Saturday, September 19, 2015

History of the Engagement Ring

Posy ring
When you think of an engagement ring, the first thing that pops into mind these days is a diamond ring, but the diamond ring is rooted in the culture of European royalty and that's not where the history of the engagement ring beings. In fact, engagement rings can be traced back to wedding traditions all the way back to the ancient Egyptians.

In ancient Egypt the first engagement rings were made out of hemp, leather, bone or ivory, and were worn on the fourth finger of the left hand. These rings were thought to symbolize the endless circle of love between a couple.

This tradition was picked up by the Greeks after Alexander the Great conquered Egypt in 332 BC. The betrothal bands they wore, though, were usually made of iron, unless you were wealthy. The rich wore more expensive metals including: copper, silver or gold. At times, these rings were engraved with a message or poem which started the tradition of engraving engagement rings and wedding bands.


Diamond and gold engagement rings were very rare. The most notable was in 1477 when Archduke Maximilian of Austria bestowed one to Mary of Burgundy. Then in 1518, the two-year-old Princess Mary, daughter of King Henry VIII, was given a diamond ring as a promise for an arranged marriage with the infant son of King Francis I of France.

For the most part, regular every-day people couldn't afford an expensive ring as a pledge of faithfulness. In the 15th through the 17th century in Eastern Europe, plain posy rings (gold finger rings with a short inscription on their surface) with inscribed messages made popular betrothal rings.

In Ireland, a wedding tradition that began during the Renaissance, included interlocking gimmel rings. One of the rings served as a betrothal ring for the bride, another was worn as a betrothal ring for the groom, and the third ring was held by the best man until the wedding day.

Until the late 19th century, engagement rings among the wealthy were made from colored gemstones. Once African diamond mines made the precious gems more accessible, the Victorians favored a heart-cut solitaire diamond accented with rubies which were a symbol of passionate love, sapphires carried divine favor, or emeralds, which were thought to attract good fortune. Emeralds were historically the sacred stone of Aphrodite, the Greek goddess of love, and Venus, the Roman goddess of passion.

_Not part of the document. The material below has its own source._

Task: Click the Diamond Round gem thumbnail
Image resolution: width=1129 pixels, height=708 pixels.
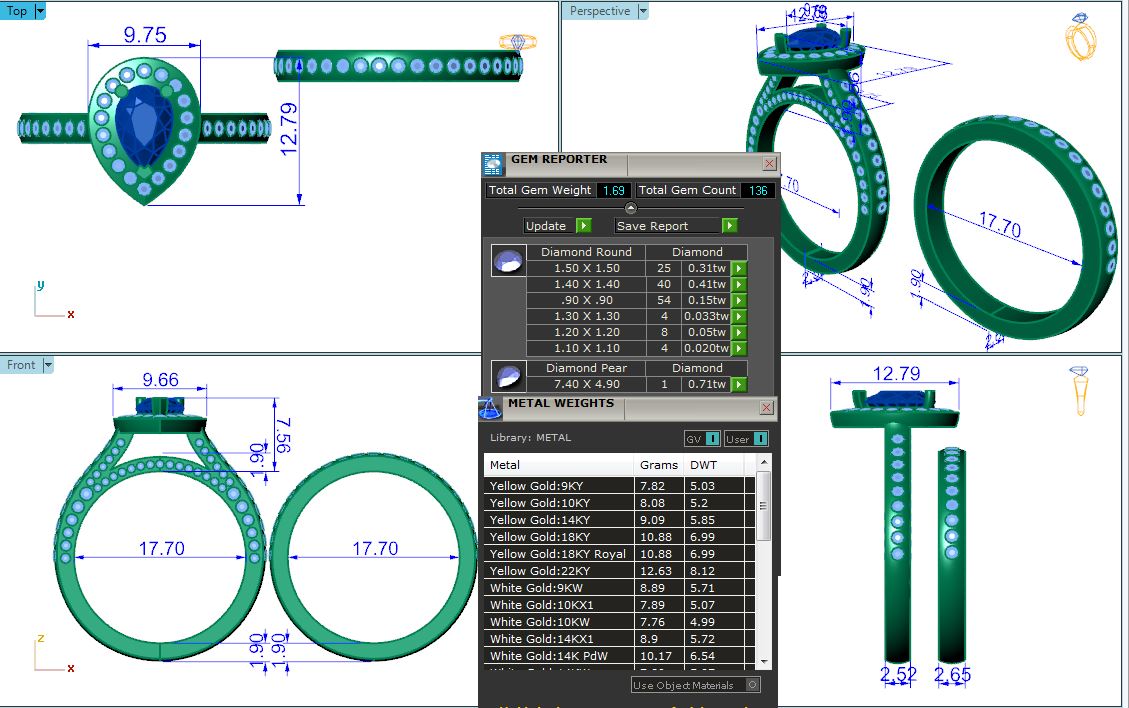Action: tap(509, 261)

Times changed, and with them wedding traditions and customs evolved. Dowries became a tradition of the past, laws changed, and women were able to sue their fiances for breaking engagements. Engagement rings became a source of financial security and were made of rubies, opals, emeralds and turquoise.
Victorian era diamond engagement ring.

It was Tiffany & Co. who introduced the single solitaire in the U.S. in 1886. This ring style was drastically different than the customary embedded bezel mount. The new cut showcased the jewel's natural shine and quickly became the most requested ring by American brides. It is still the most popular engagement ring setting in the U.S. today, with an estimated 80 percent of modern brides wearing a diamond engagement ring. This popularity can be traced back to the marketing campaign of DeBeers back in 1947 -- "A Diamond is Forever." It embedded the diamond engagement ring into America's mainstream society as the most coveted of engagement rings.